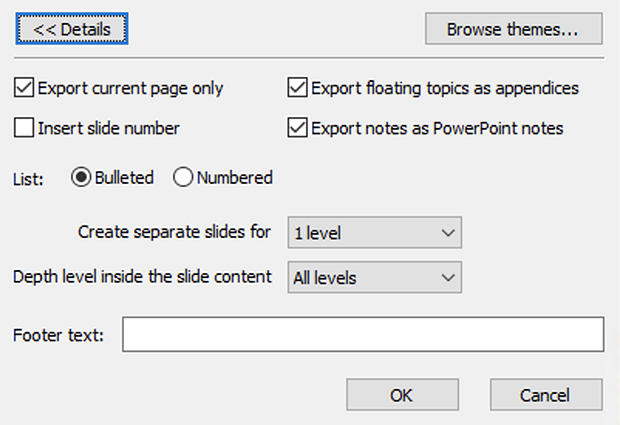Viewport: 620px width, 425px height.
Task: Select the Bulleted list radio button
Action: tap(81, 178)
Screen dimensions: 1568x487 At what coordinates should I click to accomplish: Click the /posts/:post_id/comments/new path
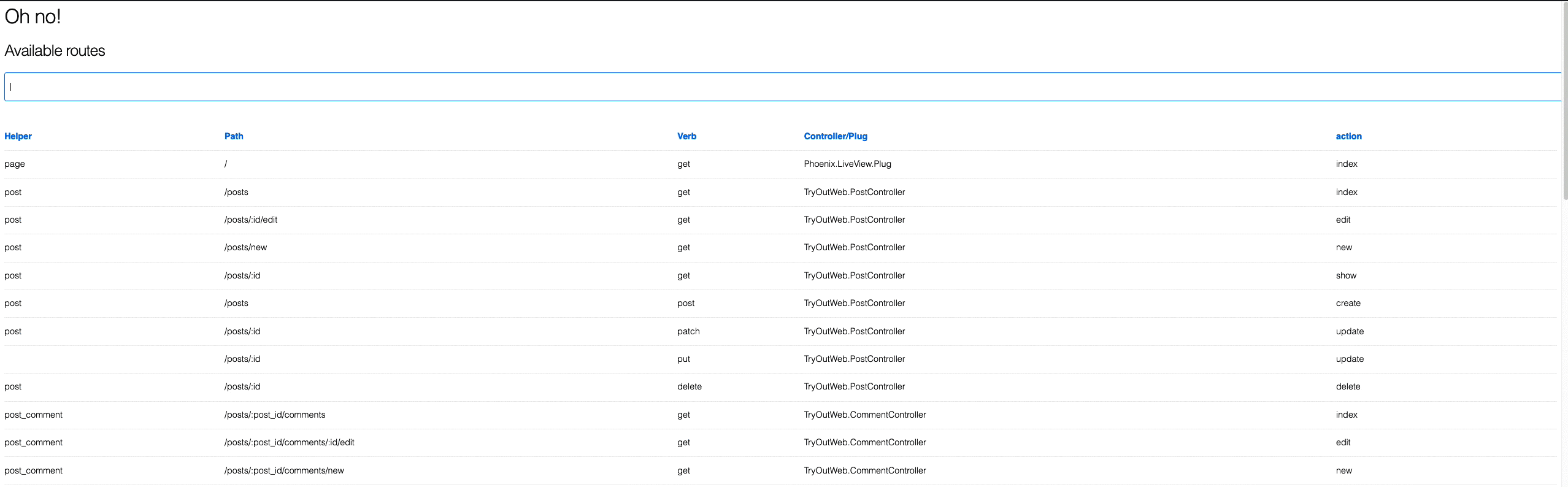coord(284,470)
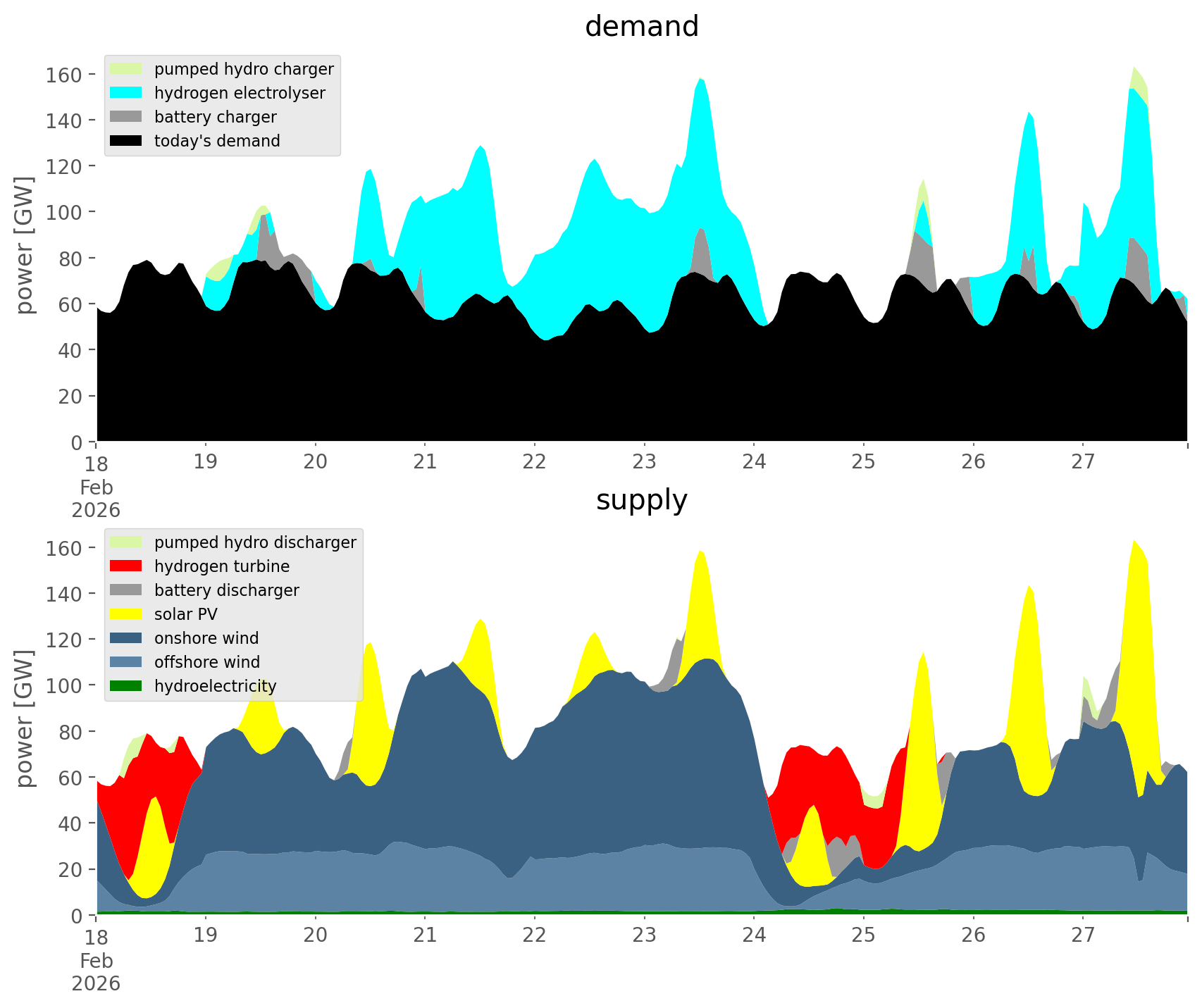Select the pumped hydro discharger legend label

pos(255,542)
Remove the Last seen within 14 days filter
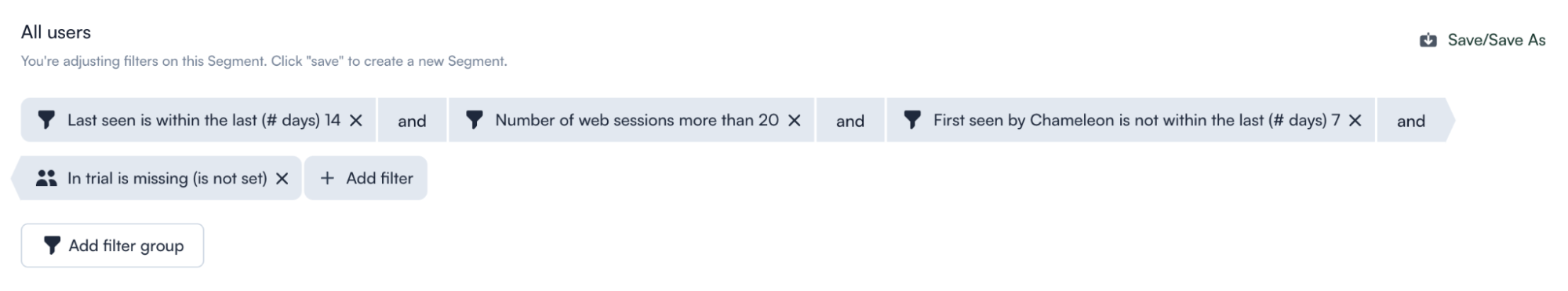The image size is (1568, 291). [355, 120]
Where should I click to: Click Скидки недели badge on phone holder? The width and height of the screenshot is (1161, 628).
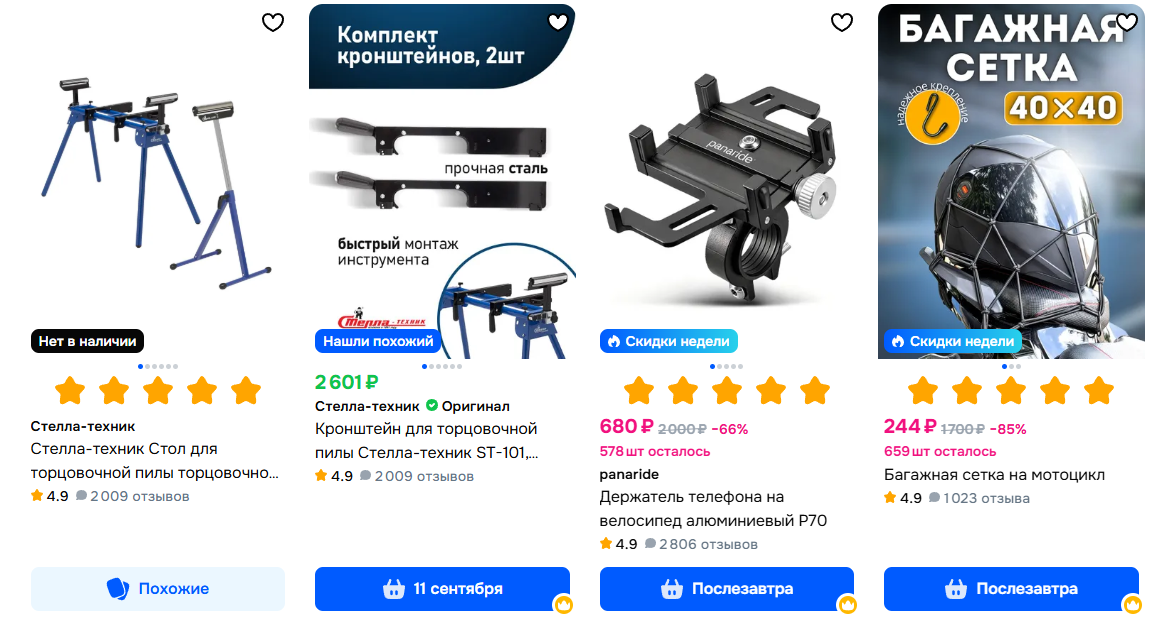point(669,341)
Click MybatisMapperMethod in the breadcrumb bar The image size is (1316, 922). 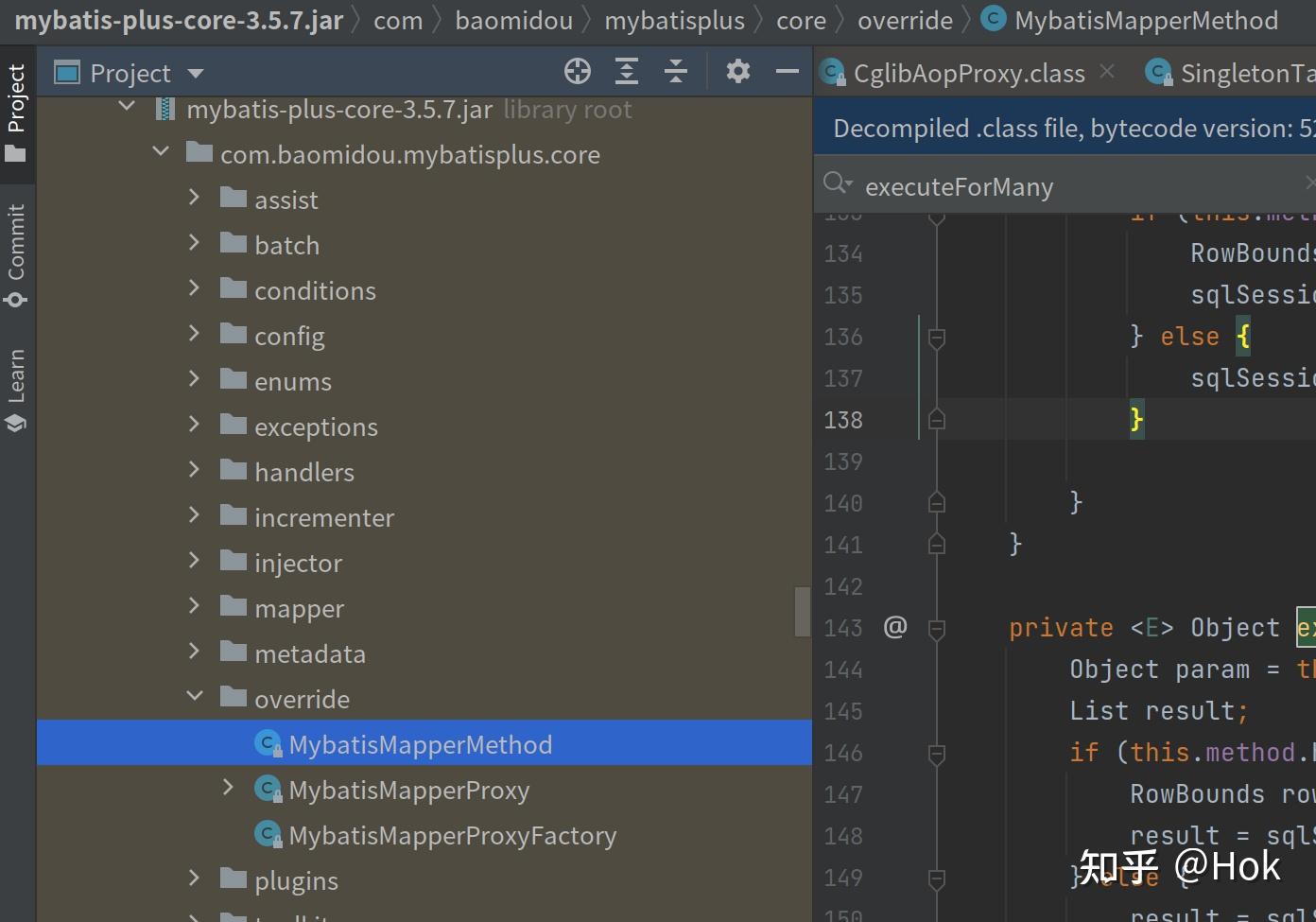coord(1145,20)
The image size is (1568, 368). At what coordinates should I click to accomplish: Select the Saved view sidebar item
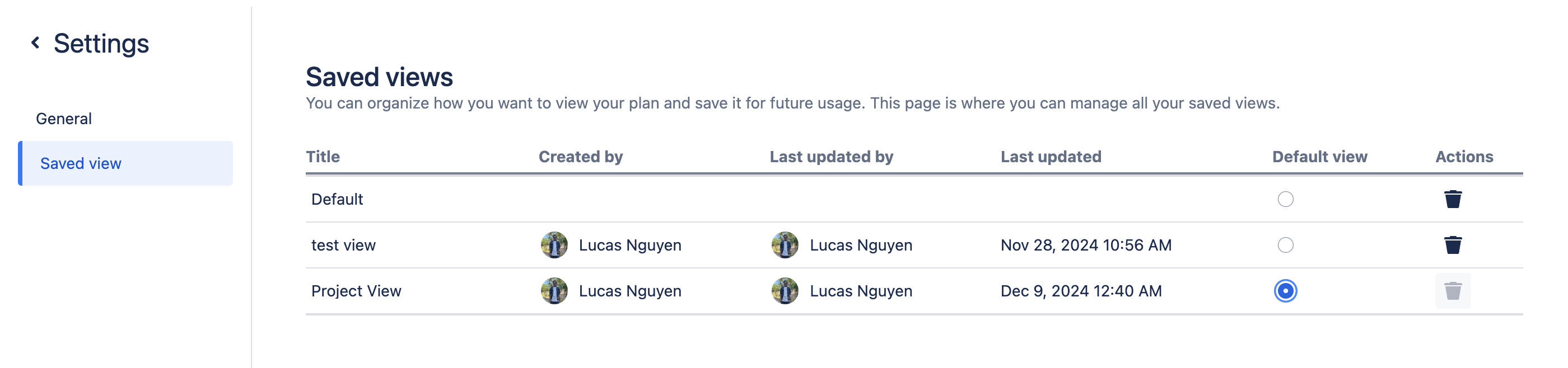click(81, 164)
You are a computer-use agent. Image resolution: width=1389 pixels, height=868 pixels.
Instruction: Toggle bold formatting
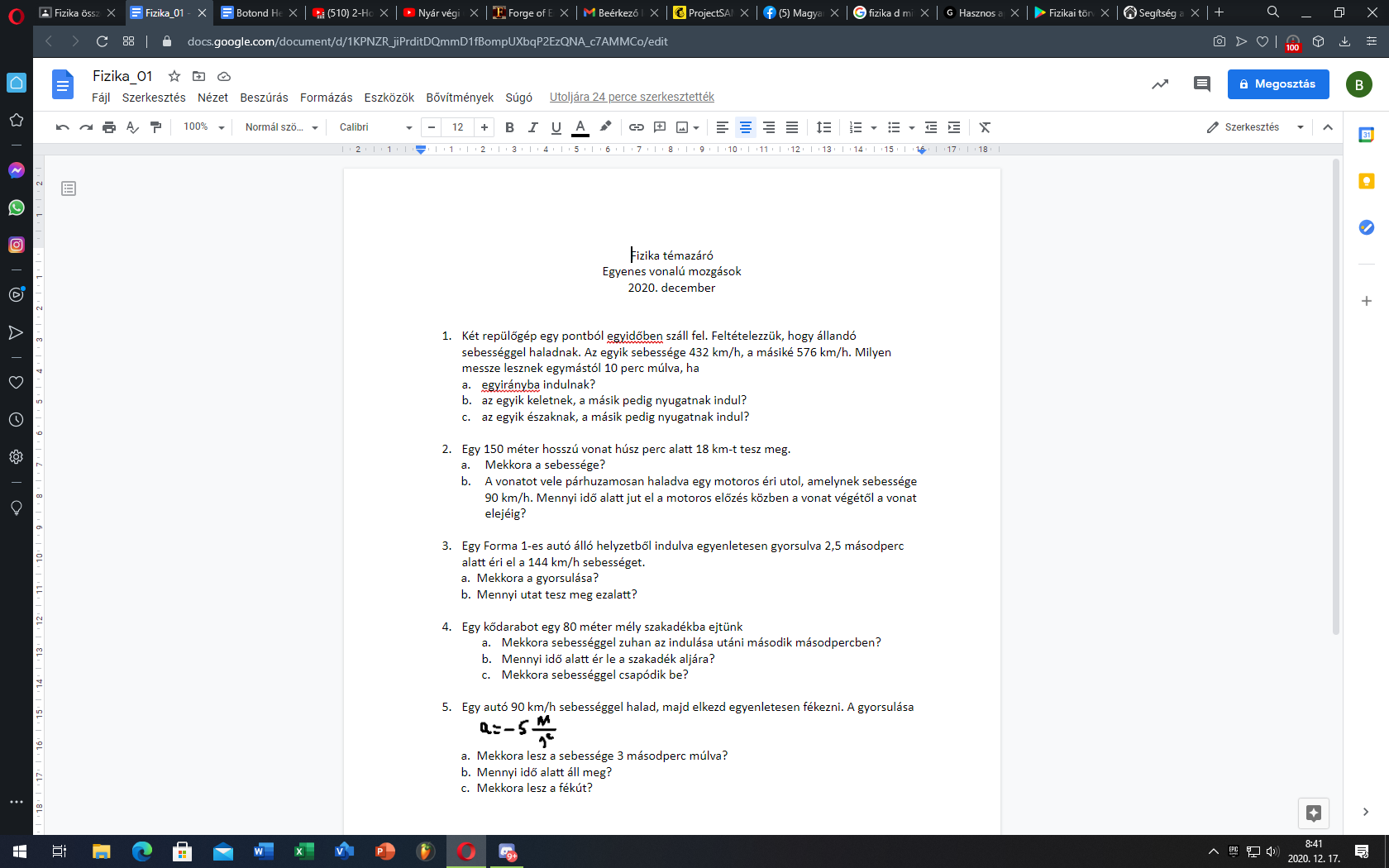pos(509,127)
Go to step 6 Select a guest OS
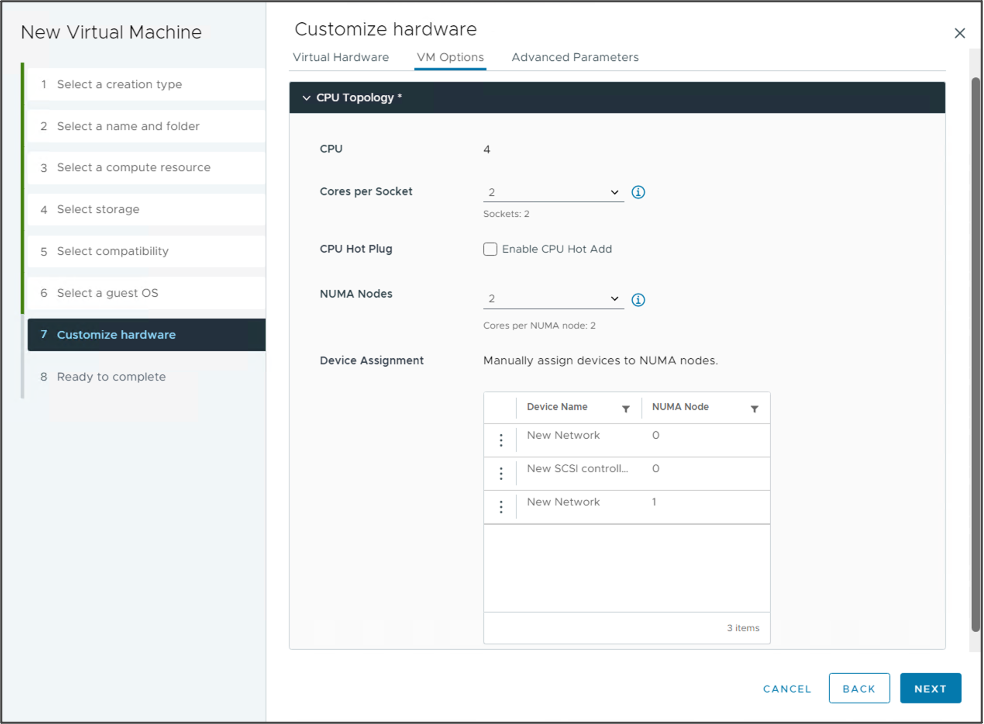 [x=107, y=293]
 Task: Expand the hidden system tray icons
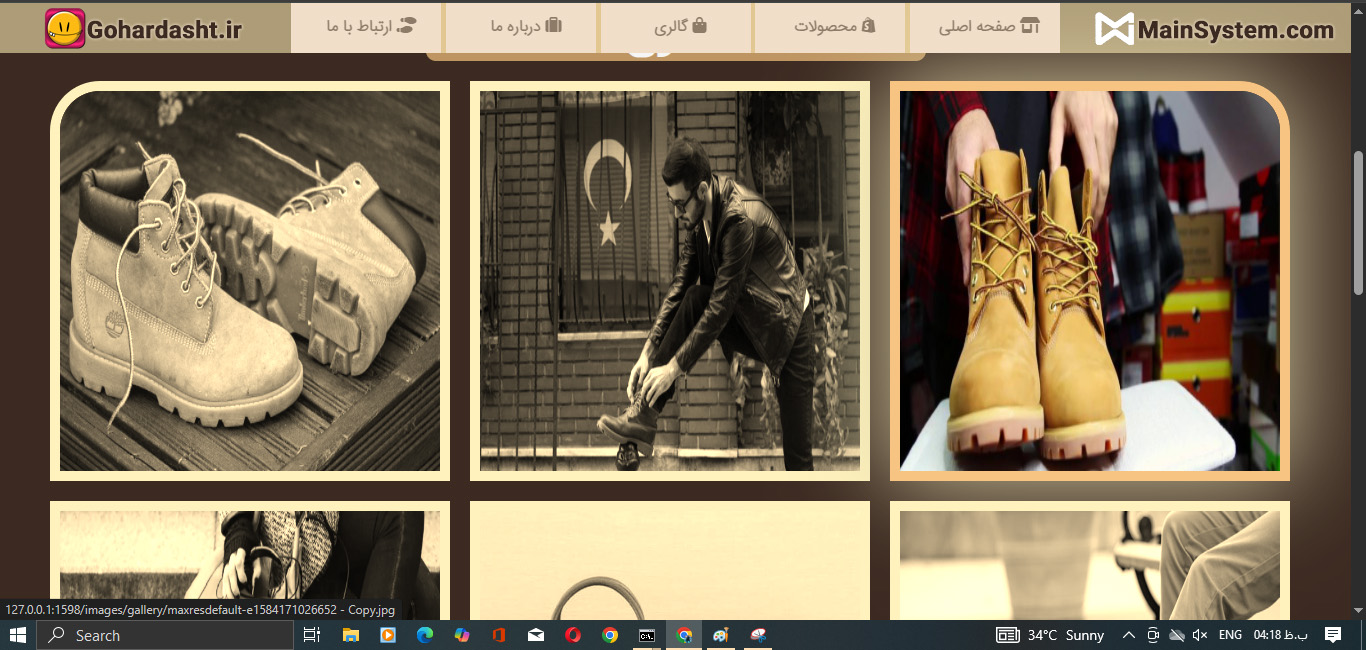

WHAT THE EXERCISE ASKS: The lines from the one containing "The image size is (1568, 368)." through the end of the data above are to be copied exactly, both ends included, and pictures are to be omitted.

REPLY:
The image size is (1568, 368). At what coordinates should I click to accomplish: Select the Saved view sidebar item
click(81, 164)
You are a computer-use agent. Image resolution: width=1389 pixels, height=868 pixels.
Instruction: Toggle bold formatting
pos(509,127)
Go to step 6 Select a guest OS
 [x=107, y=293]
 Task: Expand the hidden system tray icons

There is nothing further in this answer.